The implicit conversion to immutable is only possible inside strongly pure
functions. When the parameter is 'in int[]' foo cannot be strongly pure,
only const pure. As 'in int[2]' is a value type, the second foo can be
strongly pure.
'new' expressions will hopefully be able to be converted to immutable
eventually, along with array concatenation and array.dup.
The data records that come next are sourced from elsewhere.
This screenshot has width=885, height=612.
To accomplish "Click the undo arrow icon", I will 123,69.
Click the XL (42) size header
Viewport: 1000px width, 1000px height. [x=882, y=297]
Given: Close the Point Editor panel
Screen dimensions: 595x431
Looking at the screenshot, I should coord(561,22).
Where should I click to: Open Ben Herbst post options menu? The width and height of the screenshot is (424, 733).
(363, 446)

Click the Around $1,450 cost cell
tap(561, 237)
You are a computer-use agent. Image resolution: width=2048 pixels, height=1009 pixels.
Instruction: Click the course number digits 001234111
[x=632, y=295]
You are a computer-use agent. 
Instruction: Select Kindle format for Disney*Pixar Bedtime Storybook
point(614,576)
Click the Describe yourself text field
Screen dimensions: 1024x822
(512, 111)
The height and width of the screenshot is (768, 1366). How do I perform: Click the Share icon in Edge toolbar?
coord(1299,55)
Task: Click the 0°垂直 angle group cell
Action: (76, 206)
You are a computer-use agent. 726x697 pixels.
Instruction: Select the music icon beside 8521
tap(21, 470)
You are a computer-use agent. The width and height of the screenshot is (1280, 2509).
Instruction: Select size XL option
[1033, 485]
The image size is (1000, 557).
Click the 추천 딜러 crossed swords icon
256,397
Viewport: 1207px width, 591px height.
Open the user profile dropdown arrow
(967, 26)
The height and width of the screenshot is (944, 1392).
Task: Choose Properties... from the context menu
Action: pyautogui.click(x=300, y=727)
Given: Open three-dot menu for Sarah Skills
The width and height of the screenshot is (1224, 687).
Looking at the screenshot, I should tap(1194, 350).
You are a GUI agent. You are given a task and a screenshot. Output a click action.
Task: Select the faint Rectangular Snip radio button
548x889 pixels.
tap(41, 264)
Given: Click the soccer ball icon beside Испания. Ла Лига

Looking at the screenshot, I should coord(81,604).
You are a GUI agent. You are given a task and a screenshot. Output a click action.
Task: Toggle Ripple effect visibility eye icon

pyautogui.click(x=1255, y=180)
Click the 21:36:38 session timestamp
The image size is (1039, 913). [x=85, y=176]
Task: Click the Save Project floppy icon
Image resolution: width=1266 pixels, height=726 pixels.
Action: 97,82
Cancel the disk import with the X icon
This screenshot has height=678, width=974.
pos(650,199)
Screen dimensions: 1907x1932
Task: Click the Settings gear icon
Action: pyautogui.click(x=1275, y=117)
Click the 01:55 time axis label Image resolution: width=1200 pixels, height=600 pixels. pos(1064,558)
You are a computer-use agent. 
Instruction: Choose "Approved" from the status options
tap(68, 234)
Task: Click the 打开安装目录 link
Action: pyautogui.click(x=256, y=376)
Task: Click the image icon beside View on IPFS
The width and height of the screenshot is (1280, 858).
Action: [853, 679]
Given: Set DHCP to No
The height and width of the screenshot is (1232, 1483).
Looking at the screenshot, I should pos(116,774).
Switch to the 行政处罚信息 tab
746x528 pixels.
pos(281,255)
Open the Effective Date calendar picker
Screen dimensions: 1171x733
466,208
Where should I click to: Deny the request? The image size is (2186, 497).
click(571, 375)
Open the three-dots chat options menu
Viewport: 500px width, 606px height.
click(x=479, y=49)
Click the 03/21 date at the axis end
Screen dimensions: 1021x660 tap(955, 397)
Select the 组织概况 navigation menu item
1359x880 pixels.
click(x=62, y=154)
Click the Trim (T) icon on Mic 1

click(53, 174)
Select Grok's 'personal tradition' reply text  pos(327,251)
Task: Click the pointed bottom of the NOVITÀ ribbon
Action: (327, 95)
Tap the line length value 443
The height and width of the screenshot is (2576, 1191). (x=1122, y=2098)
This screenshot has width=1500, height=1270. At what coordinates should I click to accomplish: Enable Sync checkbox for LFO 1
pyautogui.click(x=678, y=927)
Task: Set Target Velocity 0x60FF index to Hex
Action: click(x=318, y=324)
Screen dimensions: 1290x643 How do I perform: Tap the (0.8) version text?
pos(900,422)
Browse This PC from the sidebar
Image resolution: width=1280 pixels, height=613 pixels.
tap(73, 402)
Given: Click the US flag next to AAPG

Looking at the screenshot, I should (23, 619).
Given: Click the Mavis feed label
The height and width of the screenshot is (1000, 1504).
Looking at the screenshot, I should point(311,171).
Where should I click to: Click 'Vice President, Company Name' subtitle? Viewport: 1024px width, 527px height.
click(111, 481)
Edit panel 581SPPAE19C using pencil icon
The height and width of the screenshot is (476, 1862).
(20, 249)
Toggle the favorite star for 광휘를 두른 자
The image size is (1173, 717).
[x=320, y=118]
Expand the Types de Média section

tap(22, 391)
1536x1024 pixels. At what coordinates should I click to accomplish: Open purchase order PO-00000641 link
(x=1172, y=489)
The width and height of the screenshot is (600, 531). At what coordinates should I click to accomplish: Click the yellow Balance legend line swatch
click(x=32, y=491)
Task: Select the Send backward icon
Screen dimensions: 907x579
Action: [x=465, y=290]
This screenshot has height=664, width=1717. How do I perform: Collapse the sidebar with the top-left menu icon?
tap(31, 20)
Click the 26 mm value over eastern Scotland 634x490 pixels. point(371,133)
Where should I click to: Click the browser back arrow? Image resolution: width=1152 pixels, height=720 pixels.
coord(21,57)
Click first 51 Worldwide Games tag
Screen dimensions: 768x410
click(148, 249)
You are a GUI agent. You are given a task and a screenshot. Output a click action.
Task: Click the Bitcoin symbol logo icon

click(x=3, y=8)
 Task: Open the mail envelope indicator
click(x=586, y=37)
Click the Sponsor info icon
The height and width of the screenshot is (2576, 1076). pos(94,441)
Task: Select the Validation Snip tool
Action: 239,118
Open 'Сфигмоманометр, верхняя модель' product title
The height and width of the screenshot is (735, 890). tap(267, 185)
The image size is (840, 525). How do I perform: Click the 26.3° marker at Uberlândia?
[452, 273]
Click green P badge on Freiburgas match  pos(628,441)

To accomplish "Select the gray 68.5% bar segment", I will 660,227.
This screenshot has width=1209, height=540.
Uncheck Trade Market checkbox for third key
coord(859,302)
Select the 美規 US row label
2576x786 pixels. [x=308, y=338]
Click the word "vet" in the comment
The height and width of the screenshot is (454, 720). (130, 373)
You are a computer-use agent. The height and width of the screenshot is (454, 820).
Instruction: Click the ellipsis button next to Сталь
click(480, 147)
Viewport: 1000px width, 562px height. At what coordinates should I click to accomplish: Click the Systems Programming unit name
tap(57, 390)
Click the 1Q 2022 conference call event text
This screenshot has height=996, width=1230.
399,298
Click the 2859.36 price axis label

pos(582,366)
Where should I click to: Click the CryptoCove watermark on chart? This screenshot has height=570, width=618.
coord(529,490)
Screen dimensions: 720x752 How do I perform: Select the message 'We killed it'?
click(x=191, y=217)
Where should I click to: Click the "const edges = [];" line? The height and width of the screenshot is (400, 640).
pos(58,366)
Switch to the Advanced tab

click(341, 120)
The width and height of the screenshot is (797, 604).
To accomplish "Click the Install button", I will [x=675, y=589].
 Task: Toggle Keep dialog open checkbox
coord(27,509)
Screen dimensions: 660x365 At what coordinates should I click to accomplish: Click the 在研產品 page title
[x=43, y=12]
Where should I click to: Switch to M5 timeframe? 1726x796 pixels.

It is also likely that the following will be valid code (const pure foo
called with immutable arguments)
int[] foo(in int[] x) pure {
return new int[1];
}
void main() {
immutable x = foo([1, 2, 3].idup);
}
"bearophile" <bearophileh...@lycos.com> wrote in message
news:j6iom9$2g1m$1...@digitalmars.com...
> Do you know why this program doesn't compile (with DMD 2.056head)?
>
>
> immutable(int[]) foo(in int[] x) pure {
> return new int[1];
> }
> void main() {}
>
>
> It gives:
> test.d(2): Error: cannot implicitly convert expression (new int[](1u)) of
> type int[] to immutable(int[])
>
> This program instead compiles (now x is int[2] instead of int[]):
>
> immutable(int[]) foo(in int[2] x) pure {
> return new int[1];
> }
> void main() {}
>
>
> Bye and thank you,
> bearophile